Ces dangers restent réels, y compris la poursuite d’attaques violentes contre des personnes parce qu’elles sont homosexuelles, malgré les progrès sur d’autres fronts, comme le mariage homosexuel.
Nul doute que Steve Jimenez sera critiqué pour son livre puissant. Pourquoi a-t-il dû creuser et remuer les choses? Les personnes qui s’opposent à l’égalité des droits pour les personnes LGBT n’utiliseront-elles pas son exposé à leurs fins réactionnaires ? Comment ces révélations nuisent-elles à ceux qui ont construit des programmes enseignant la tolérance basés sur le meurtre de Shepard ? Comment la famille de Shepard se sentira-t-elle ?

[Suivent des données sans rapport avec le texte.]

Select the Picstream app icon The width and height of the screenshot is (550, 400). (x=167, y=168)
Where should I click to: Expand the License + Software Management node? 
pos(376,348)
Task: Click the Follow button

Cinq ans avant le meurtre de Shepard, j’ai écrit un rapport sur le film « Liberators », nominé aux Oscars. La prémisse du film était qu’une unité militaire séparée – le 761e bataillon de chars entièrement afro-américain – avait libéré les camps de concentration de Dachau et de Buchenwald. Le film est sorti alors que les relations Noirs-Juifs étaient particulièrement tendues, au lendemain des émeutes de Crown Heights. C’était une histoire de guérison, et les dirigeants des deux communautés ont compris l’intérêt de la promouvoir.
Sauf que ce n’était pas vrai. Alors que cette unité était héroïque et méritait d’être célébrée pour ce qu’elle a accompli pendant la Seconde Guerre mondiale (malgré le sectarisme brut dont ses membres ont souffert), elle n’était nulle part près de l’un ou l’autre camp. Les producteurs du film étaient intéressés par une bonne histoire, pas une bonne. Et lorsque le film a été retiré de PBS en raison de préoccupations concernant ses inexactitudes factuelles, certains partisans du film se sont plaints que les faits n’avaient pas vraiment d’importance.

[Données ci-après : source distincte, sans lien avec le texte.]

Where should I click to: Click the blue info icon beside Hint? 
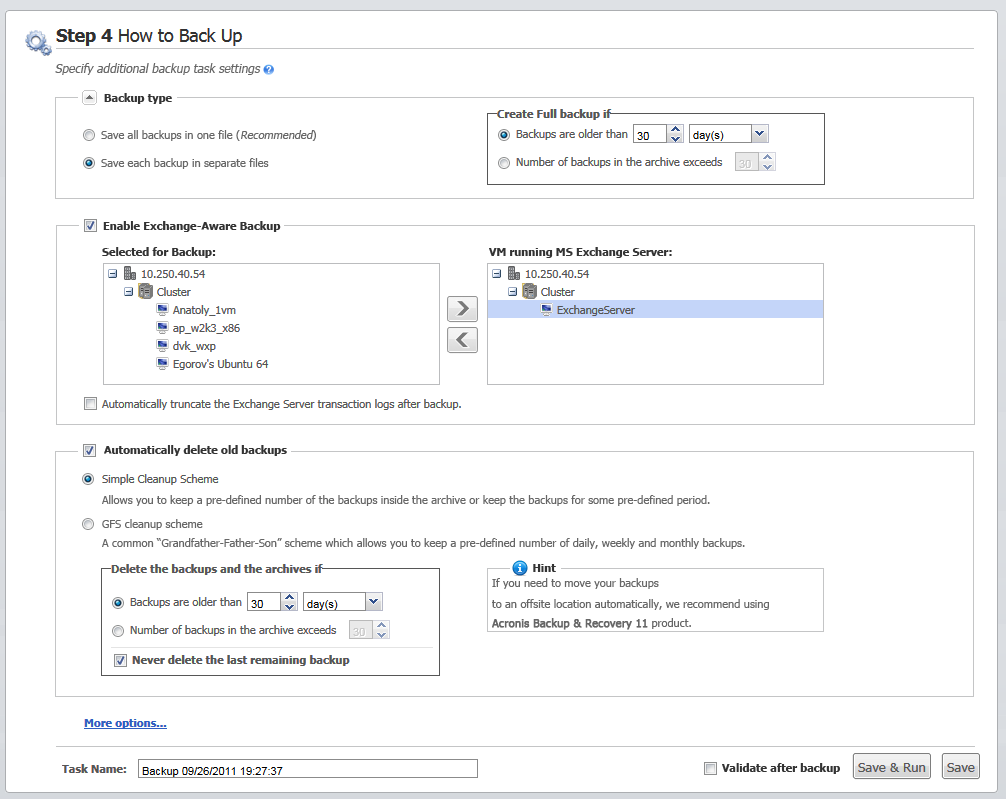tap(519, 568)
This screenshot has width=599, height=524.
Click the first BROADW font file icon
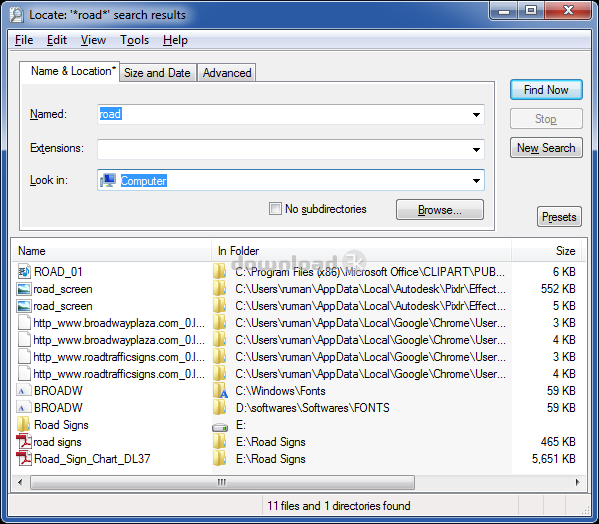pyautogui.click(x=22, y=391)

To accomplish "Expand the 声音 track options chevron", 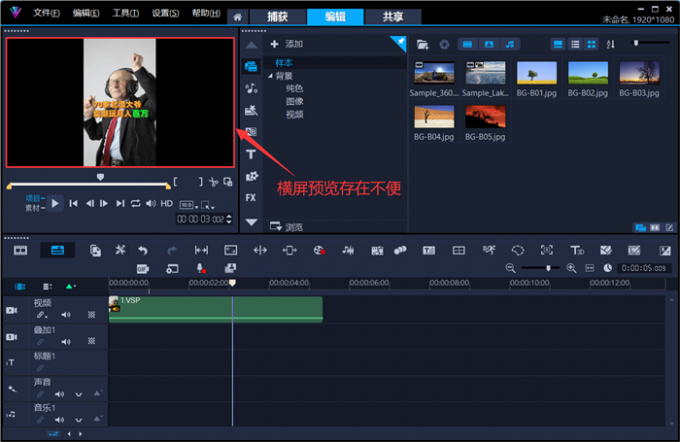I will click(x=78, y=395).
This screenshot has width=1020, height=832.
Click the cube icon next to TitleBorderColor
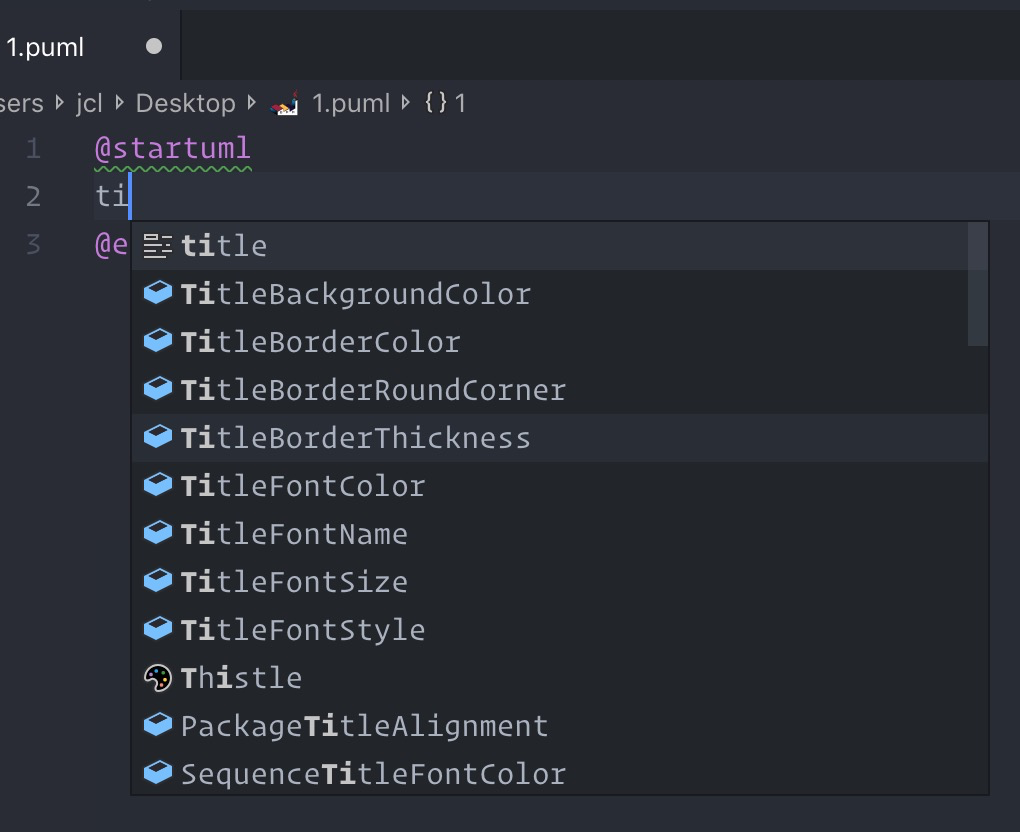[x=157, y=341]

Mais les faits importaient, même si les négationnistes ont exploité les problèmes du film à leurs propres fins. Les plus insistants sur la vérité étaient les membres du 761e – ils ont vu leur histoire niée d’abord par des préjugés, puis par des distorsions politiques. Ils voulaient seulement être reconnus et se souvenir de ce qu’ils ont fait, pas de ce qu’ils n’ont pas fait.
Le mouvement pour l’égalité des homosexuels est important, non pas à cause de ce qui est arrivé à Matthew Shepard un soir d’octobre il y a 15 ans, mais parce que personne ne devrait être moins valorisé en tant qu’être humain à cause de qui il est ou de qui il aime. Il y a eu près de 1 300 crimes haineux contre les homosexuels en 2011, selon les statistiques publiées par le ministère de la Justice. Nos athlètes vont aux Jeux olympiques en Russie cet hiver, où ils pourraient être punis pour avoir simplement dit que les homosexuels devraient avoir des droits égaux. Dans la lutte contre la haine et le sectarisme, la vérité est toujours importante.
Kenneth S. Stern est un avocat et auteur dont le travail se concentre sur la haine.